Without a lot of work, such as exploring and cleaning the data, autoML can achieve a top five rank in Kaggle, an online platform that offers machine learning competitions for data scientists from around the world; they can share ideas and compete for prizes on many problem sets/competitions.

Most importantly, it enables you to skip the following steps of producing a custom model with a click of a button:

Acquiring a minimal data set

Labeling

Uploading to the relevant platform

Generating a predictive model

Trend 1: ML Is Expanding

Up until a couple of years ago, it used to be that you had to have a master’s degree or a Ph.D. to implement ML. Over the years, I’ve noticed the entry barrier shifting. Nowadays, you’ll likely find fewer Ph.D.s and more capable software engineers, analysts and even semi-tech-savvy product managers.

This advent is in part due to the maturity and prevalence of capable frameworks such as Pytorch and Tensorflow, allowing business leaders more access to better talent at a cheaper cost.

Trend 2: Back To Simplicity

Custom ML is indeed very powerful, and some problems simply cannot be solved without it, or at least not solved as accurately. In the past couple of years, I’ve noticed an ongoing trend where practitioners realize that even though deep learning has a lot of benefits, there’s a growing understanding in the industry that other, older, more simplistic methods actually make more sense.

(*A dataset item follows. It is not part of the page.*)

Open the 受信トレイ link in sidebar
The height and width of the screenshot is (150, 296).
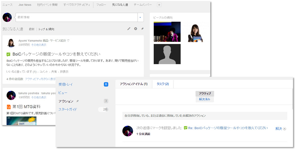pos(65,84)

These methods require less data, are faster to train, cheaper, have explainable AI capabilities and have faster prediction latency:

Embeddings

Linear regressions

Trees

Statistical methods

AutoML

So what’s changed? In the past couple of years, we’ve seen it become easier and easier to utilize ML with methods like:

1. Easily accessible ML frameworks such as Google’s Tensorflow and Facebook’s Pytorch

2. Public pre-made architectures such as Resnet

3. Publicly available data sets such as Imagenet

4. Technologies such as transfer learning, which enable you to retrain only part of the neural network

5. Neural Architecture Search: a brute-force method for finding a specific architecture to suit your use case

6. AutoML

Where in the past people mostly developed large complex models in-house, I believe that in the future new practitioners will opt for more simplistic models that offer higher performance in the form of autoML.